__PAGE TEXT__:

— Begin —

SleepingLeopard said:


> Hi,
> 
> It sounds strange to me to say "un poco" in Italian (it makes me feel like I'm mixing up my Italian and Spanish ).
> 
> Thank you very much.


I agree with Necsus on the translation for your letter, but not about his remark about "un poco".
I know you probably meant it referred to this particular case, but it should be remarked that IN GENERAL, you can find it used in a number of expressions like: 
un 'poco di buono'
un poco alla volta (also _un pò alla volta_)


----------



## Necsus

gatto said:


> I agree with Necsus on the translation for your letter, but not about his remark about "un poco".
> I know you probably meant it referred to this particular case  eheheh...


 because 





> For "a little" *in a sentence like this* [...] It sounds strange to me to say "un poco"


 but obviously I didn't make myself enough clear, my fault.

— End —

__BRIEF__: Pick up the forum discussion about using "un poco" in Italian right after its last sentence and carry it on in the same conversational style.

__DATA PROVIDED__:
— Begin —

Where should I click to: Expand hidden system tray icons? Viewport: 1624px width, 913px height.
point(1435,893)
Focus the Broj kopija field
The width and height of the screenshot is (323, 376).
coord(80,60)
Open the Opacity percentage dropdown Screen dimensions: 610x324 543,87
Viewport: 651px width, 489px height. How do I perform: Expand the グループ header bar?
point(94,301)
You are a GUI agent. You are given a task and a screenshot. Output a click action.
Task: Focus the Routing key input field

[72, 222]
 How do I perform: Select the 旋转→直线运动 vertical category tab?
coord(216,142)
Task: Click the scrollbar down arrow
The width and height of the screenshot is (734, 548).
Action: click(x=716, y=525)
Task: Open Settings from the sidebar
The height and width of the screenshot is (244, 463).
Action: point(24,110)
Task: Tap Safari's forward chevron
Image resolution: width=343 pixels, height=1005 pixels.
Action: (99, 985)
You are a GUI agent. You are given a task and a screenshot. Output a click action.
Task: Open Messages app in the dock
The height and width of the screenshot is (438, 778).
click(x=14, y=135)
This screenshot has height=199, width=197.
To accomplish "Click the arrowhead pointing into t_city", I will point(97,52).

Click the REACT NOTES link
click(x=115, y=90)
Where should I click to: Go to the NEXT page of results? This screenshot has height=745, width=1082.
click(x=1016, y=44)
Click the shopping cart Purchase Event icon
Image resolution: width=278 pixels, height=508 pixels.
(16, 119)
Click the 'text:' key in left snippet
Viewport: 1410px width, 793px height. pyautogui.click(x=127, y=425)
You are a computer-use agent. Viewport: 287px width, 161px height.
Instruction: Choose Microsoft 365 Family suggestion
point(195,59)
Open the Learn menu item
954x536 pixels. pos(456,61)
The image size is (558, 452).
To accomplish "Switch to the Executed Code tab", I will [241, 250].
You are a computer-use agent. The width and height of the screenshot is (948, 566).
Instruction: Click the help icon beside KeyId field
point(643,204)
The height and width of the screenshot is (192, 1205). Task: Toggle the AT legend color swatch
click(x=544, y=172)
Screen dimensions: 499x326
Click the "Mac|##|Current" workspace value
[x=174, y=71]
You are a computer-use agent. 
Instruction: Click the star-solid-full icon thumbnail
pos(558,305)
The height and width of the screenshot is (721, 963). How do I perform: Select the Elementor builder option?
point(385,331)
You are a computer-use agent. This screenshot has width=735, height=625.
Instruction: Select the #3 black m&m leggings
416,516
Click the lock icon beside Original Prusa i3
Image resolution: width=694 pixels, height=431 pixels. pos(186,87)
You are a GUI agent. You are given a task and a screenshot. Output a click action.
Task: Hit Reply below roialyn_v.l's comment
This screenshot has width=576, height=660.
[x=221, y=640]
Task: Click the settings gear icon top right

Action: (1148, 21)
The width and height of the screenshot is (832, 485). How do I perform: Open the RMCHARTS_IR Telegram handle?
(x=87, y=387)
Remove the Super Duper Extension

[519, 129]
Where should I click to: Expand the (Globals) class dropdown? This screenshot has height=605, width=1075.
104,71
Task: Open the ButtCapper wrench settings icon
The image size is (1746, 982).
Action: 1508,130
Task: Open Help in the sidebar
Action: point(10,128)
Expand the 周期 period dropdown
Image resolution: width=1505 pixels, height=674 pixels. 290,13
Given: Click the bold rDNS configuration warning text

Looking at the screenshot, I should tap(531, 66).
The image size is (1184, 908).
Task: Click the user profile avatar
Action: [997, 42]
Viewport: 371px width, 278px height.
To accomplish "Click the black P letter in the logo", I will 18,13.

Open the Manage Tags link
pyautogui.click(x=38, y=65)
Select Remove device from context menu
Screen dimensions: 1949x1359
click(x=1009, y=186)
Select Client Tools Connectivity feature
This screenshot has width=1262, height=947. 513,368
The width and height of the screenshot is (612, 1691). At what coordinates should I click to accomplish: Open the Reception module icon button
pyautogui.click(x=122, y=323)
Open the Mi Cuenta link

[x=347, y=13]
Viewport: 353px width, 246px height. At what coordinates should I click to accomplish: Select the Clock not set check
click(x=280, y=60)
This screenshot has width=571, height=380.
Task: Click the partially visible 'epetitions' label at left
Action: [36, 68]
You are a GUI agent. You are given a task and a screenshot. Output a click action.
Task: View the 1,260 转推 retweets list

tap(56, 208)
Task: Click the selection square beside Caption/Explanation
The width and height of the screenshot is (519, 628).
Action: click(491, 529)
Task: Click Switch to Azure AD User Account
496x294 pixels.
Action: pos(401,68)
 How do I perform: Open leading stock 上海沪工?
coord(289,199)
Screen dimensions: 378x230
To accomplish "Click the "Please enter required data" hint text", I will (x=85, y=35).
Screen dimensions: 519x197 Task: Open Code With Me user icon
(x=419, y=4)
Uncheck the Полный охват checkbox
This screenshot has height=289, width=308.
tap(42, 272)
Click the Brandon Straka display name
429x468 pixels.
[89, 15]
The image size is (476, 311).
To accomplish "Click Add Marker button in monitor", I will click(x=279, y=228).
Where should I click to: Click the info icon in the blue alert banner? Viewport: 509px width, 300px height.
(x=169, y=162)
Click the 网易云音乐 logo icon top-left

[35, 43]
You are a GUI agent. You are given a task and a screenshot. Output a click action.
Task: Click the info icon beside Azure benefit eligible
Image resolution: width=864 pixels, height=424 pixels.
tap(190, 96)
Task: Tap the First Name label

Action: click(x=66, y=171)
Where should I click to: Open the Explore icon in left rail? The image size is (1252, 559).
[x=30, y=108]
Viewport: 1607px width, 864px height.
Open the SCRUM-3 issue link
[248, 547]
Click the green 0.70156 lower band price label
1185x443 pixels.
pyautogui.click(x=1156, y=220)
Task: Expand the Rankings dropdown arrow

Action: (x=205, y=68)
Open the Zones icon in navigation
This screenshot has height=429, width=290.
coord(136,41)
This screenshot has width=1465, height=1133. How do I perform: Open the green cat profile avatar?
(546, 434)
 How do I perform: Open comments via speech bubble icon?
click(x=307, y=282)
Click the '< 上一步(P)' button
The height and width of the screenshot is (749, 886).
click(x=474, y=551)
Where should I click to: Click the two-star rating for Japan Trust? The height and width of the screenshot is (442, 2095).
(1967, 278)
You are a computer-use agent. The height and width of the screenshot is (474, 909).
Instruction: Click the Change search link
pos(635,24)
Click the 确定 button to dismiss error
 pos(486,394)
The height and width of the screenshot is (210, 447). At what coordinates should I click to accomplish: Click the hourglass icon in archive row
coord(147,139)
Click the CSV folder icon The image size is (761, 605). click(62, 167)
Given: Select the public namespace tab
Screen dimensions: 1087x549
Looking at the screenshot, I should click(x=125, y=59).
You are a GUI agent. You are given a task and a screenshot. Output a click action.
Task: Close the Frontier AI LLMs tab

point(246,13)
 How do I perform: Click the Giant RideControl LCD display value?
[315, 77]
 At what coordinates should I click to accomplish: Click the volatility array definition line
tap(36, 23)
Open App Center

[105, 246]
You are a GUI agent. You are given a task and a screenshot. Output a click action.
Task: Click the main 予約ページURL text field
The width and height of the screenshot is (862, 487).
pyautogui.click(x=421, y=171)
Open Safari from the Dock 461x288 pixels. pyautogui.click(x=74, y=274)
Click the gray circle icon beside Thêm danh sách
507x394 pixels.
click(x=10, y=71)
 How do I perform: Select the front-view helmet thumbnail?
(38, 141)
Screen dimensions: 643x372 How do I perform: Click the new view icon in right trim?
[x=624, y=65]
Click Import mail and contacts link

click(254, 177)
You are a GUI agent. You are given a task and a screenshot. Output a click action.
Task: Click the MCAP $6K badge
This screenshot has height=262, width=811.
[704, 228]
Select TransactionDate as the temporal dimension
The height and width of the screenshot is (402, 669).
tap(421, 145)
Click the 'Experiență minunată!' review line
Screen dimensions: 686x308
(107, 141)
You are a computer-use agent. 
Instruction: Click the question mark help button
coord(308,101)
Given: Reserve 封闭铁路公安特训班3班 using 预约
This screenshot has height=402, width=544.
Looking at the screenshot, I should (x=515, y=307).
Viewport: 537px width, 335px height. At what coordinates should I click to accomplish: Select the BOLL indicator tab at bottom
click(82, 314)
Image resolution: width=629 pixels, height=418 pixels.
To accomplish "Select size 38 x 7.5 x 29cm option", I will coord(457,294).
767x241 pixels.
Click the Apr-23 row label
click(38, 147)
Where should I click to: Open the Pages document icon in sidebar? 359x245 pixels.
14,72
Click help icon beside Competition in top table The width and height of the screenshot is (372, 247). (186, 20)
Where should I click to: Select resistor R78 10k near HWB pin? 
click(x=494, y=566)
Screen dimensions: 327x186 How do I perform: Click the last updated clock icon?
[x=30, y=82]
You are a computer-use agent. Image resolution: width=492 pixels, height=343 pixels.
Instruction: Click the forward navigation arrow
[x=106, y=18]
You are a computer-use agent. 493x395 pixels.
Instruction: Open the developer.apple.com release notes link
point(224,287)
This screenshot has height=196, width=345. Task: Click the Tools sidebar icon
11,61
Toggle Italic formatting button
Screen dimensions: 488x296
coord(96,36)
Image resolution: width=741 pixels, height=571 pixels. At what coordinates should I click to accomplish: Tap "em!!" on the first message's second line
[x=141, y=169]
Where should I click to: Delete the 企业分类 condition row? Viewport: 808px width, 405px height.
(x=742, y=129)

— End —

__OUTPUT FOR THIS EXERCISE__:
----------



## SleepingLeopard

Grazie a tutti e due per le spiegazioni agguinte di "un poco". Ho detto sempre "un po'", e non sapevo se "un poco" sia usato. Molto interessante!

Ciao


----------



## gatto

E' stato un piacere, specie fare la ramanzina a Necsus


----------



## Necsus

SleepingLeopard said:


> Grazie a tutti e due per le spiegazioni aggiuntive su "un poco". Ho detto sempre "un po'", e non sapevo se "un poco" fosse usato. Molto interessante!
> Ciao


 Prego, SleepingLeopard!



gatto said:


> E' stato un piacere, specie fare la ramanzina a Necsus


 Precisazioni e puntualizzazioni sono sempre utili (e benaccette) quando non pedanti o autocelebrative.


----------



## gabrigabri

Hi!

In a formal letter I wouldn't use "un po'" (or un poco), just something more formal (as above suggested). You should use other words to explain it:

f.e. abbiamo bisogno di più tempo
abbiamo bisogno di maggior tempo


Po' vs. Poco
In my opinion, you can't interchange them:

Ho un po' di fame is for me 99% better than "ho un poco di fame".
È un po' stanco = è un poco stanco (that sounds from Naples only to me?)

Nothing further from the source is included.